With really old ssd drives no one installs any more. They are thrashing them to death no wonder.
I still use spinning disks - for storage and still will. Booting off one - history.
That article makes SSDs sound like junk!.
SSD's are STILL the wild, wild west as far as I'm concerned. Feel free to use them, and DO use them, just keep a backup on a standard HD. Standard HD's are proven reliable. If they weren't nobody would have used them for the last 3 decades. Period.
They're not perfect, but what is? Who ever heard of a car running 30 years without the need of some type of repair. You're safe with an HD, but an SSD is still a crapshoot. My opinions, of course.
With really old ssd drives no one installs any more. They are thrashing them to death no wonder.
I still use spinning disks - for storage and still will. Booting off one - history.
"Thrashing them to death" is what's to be expected. The sudden data loss after power outages or shutdown is to be expected. With a hard drive, the worst that seems to happen is that the index files need repair, but total data loss?
We need more investigations into these types of problems to see if the manufacturers are really making these things real world reliable.
Speed has it's merits, but not if all the data on a drive gets lost at a given instance.

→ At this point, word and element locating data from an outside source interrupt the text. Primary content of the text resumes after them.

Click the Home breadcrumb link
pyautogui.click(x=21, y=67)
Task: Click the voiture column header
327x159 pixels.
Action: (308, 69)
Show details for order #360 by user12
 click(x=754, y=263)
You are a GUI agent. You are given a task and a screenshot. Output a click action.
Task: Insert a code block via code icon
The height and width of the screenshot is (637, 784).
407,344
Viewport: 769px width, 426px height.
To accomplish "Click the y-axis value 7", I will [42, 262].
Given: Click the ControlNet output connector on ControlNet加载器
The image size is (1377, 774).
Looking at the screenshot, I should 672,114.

With a hard drive, the worst that seems to happen is that the index files need repair, but total data loss?
No, I'm talking about the reported instances where someone turns on their system and the SSD is totally wiped of data. I've never seen this on a hard drive, unless it's actually completely failed.

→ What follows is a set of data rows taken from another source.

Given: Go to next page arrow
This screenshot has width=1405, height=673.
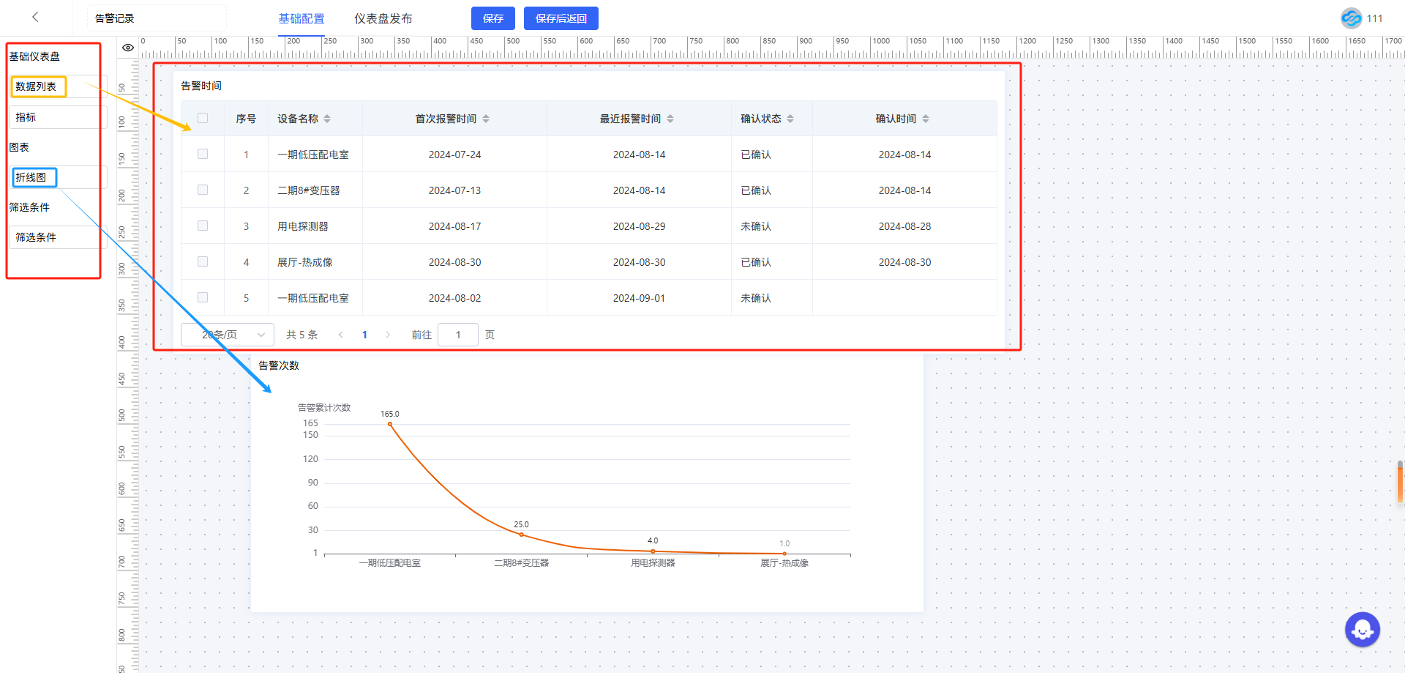Looking at the screenshot, I should [388, 335].
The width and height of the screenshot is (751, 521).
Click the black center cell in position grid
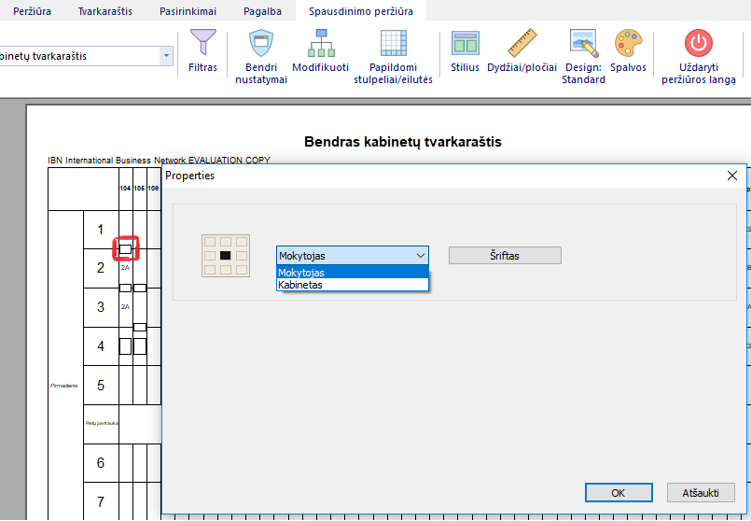225,255
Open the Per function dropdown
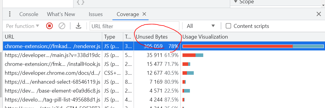This screenshot has width=325, height=108. coord(23,26)
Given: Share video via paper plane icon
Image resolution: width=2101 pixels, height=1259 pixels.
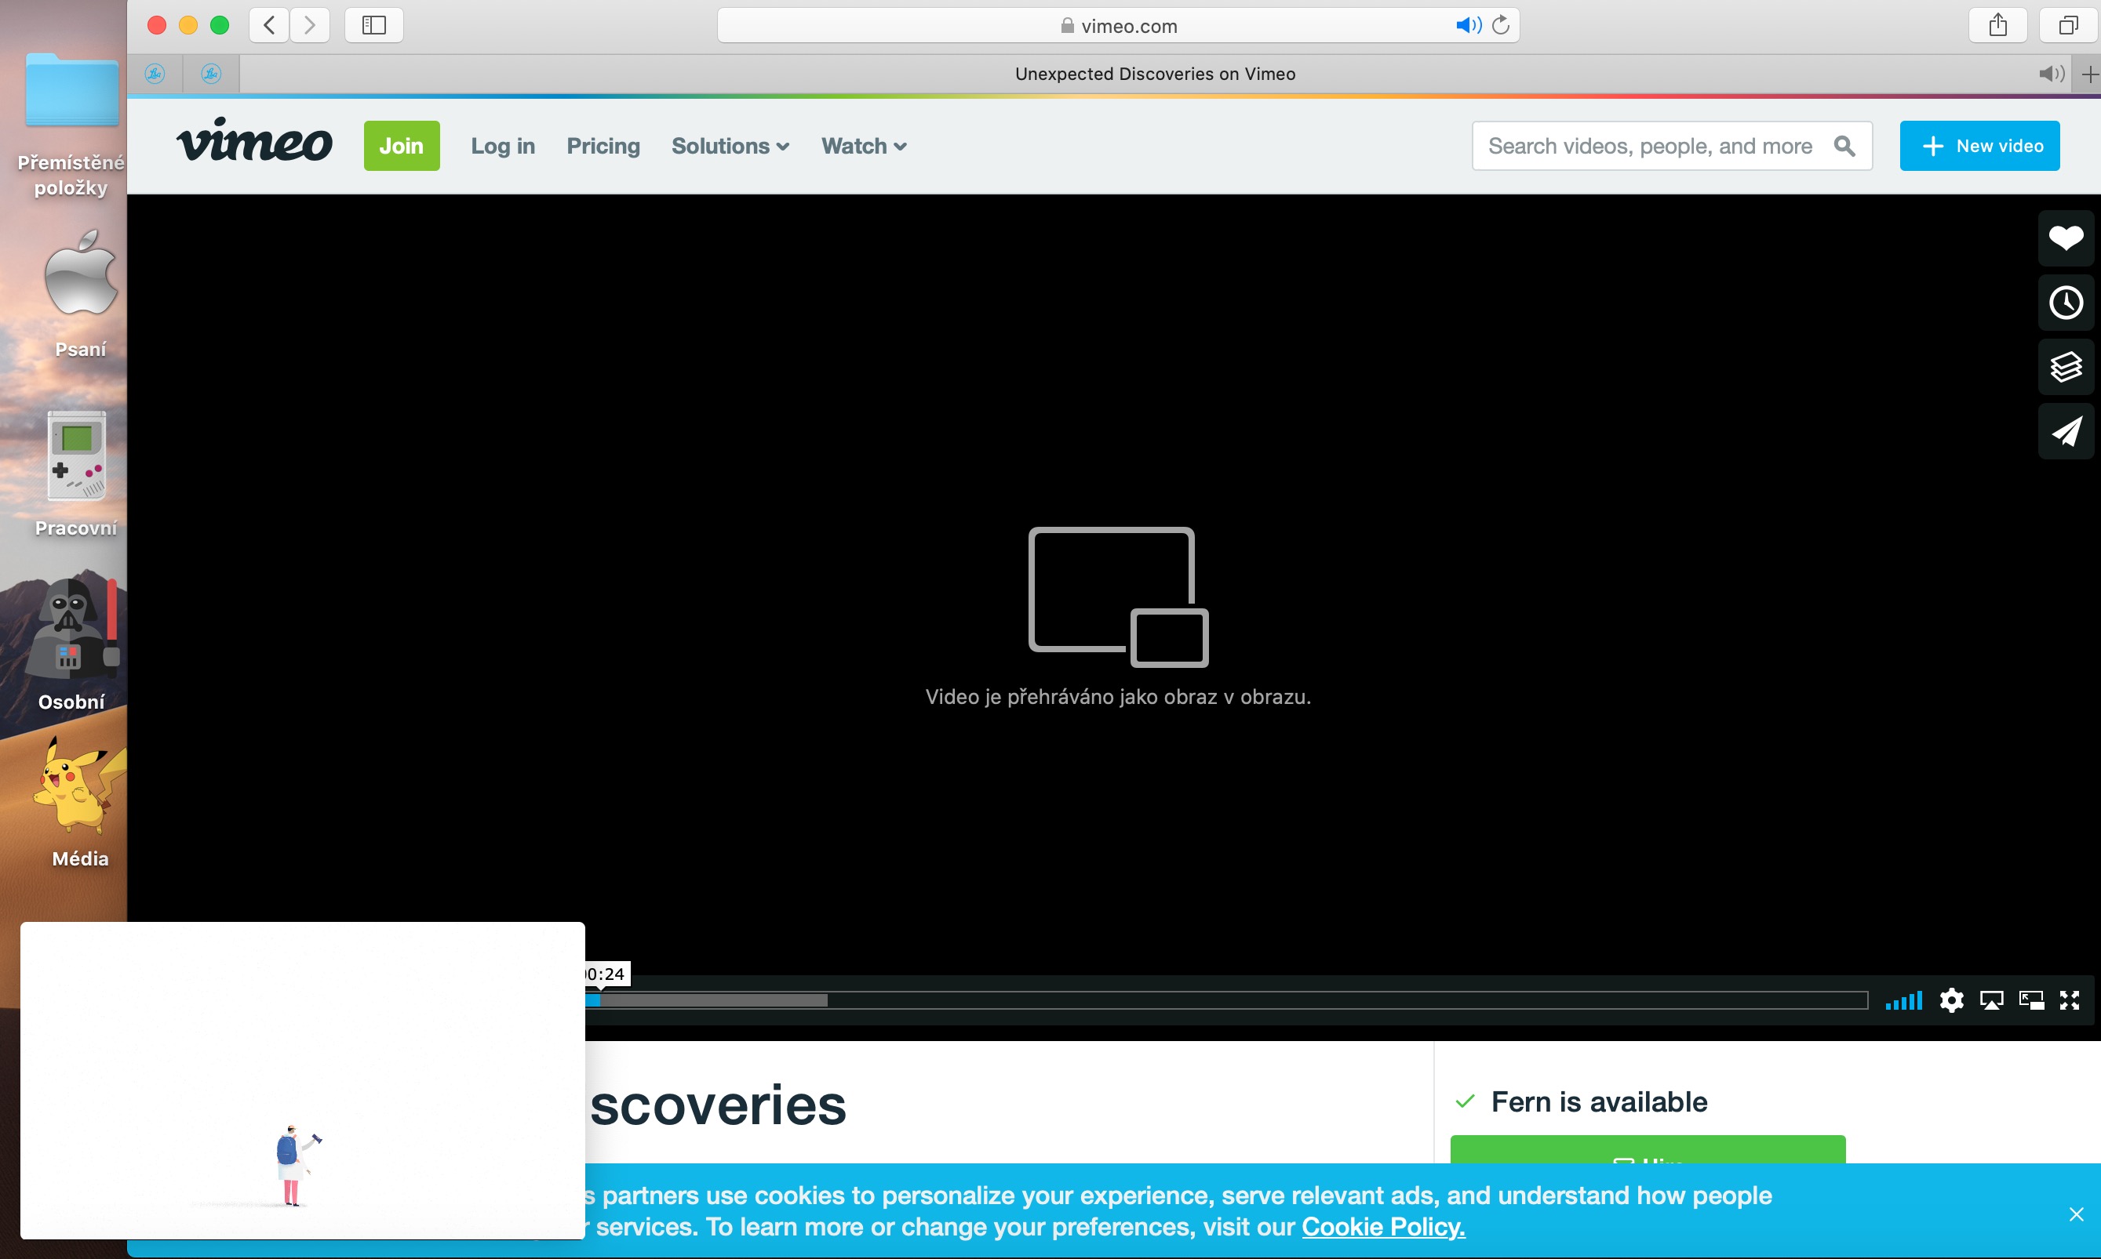Looking at the screenshot, I should point(2065,432).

I'm not trying to say HDs are perfect. What I'm saying is that when an SSD goes it tends almost to be binary, like an on/off switch.

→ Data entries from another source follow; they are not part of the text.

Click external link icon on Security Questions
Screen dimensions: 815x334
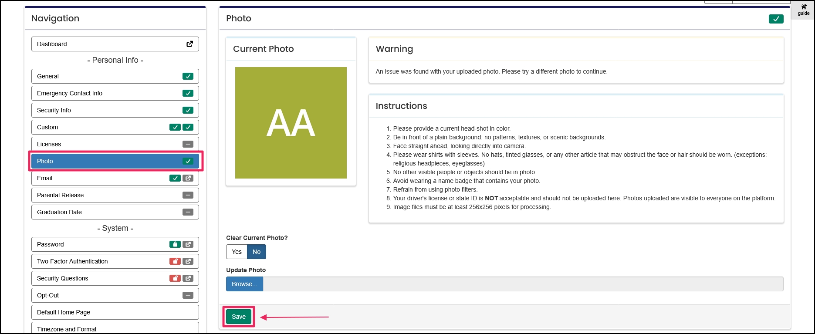coord(188,278)
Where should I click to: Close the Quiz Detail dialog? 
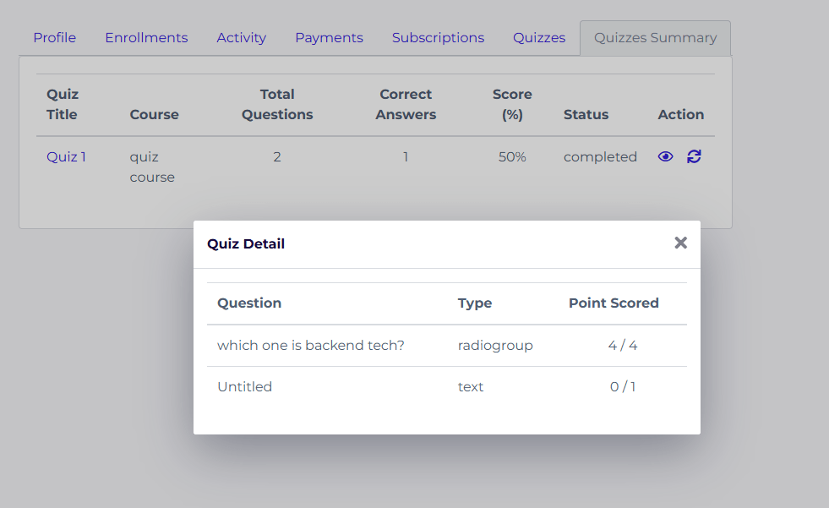[680, 243]

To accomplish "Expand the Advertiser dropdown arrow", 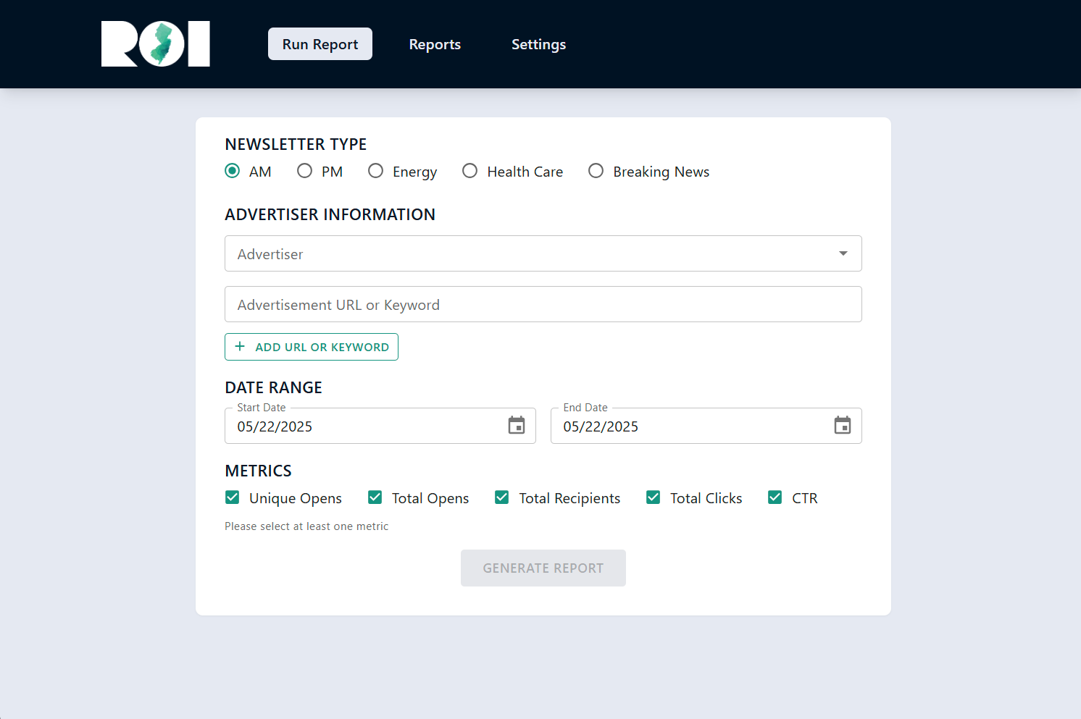I will point(843,253).
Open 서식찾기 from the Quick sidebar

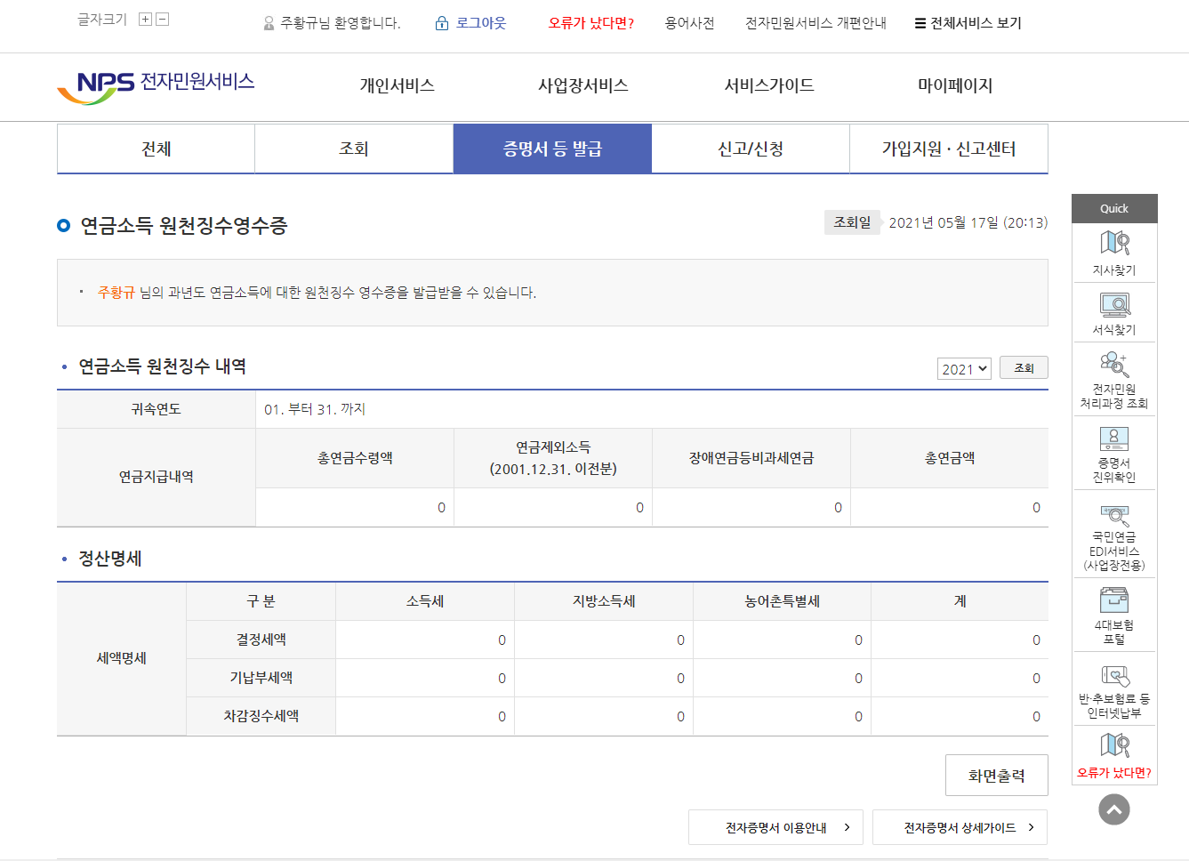click(1114, 305)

Most HD failures have had tell-tale signs and you can pick them up testing periodically with something like Scannerz before it's too late. With an SSD it seems to be either something that just fails completely, or in the case of that one strange block going bad, it just goes bad all on it's own. With an HD most bad blocks (at least I think this is true) are from head crashes.
SSDs seem to suffer sudden, silent deaths. HDs, IMHO, tend in most cases to "cry out" if you will, in one way or another, letting the user know there's something wrong.
...but they aren't perfect though. What is?
With an HD most bad blocks (at least I think this is true) are from head crashes.
how to check ssd for bad blocks? are there other ways except scannerz? I get random lockups for 3-4 seconds on my macbook pro retina 13" with yosemite. After rebooting my system it gets solved. Could it be the ssd?
We don't really know if it isn't a hardware issue. However, any time a new OS is installed and the system suddenly develops some types of problems, the first thing to blame is the OS not the hardware.
I always clone a new OS onto a spare volume to test it out before installing it. The first release of Mountain Lion was a bug filled nightmare and Yosemite looks like it's as bad or worse.
We don't really know if it isn't a hardware issue. However, any time a new OS is installed and the system suddenly develops some types of problems, the first thing to blame is the OS not the hardware.
True in your own system but when some several million users upgrade then some of them will suffer coincidental hardware issues, some will have had latent issues they may not have been aware of etc etc...
That's true, but the probability of someone installing a new OS and the hardware going bad at the exact same time isn't high. That doesn't mean it can't happen, it's just not likely.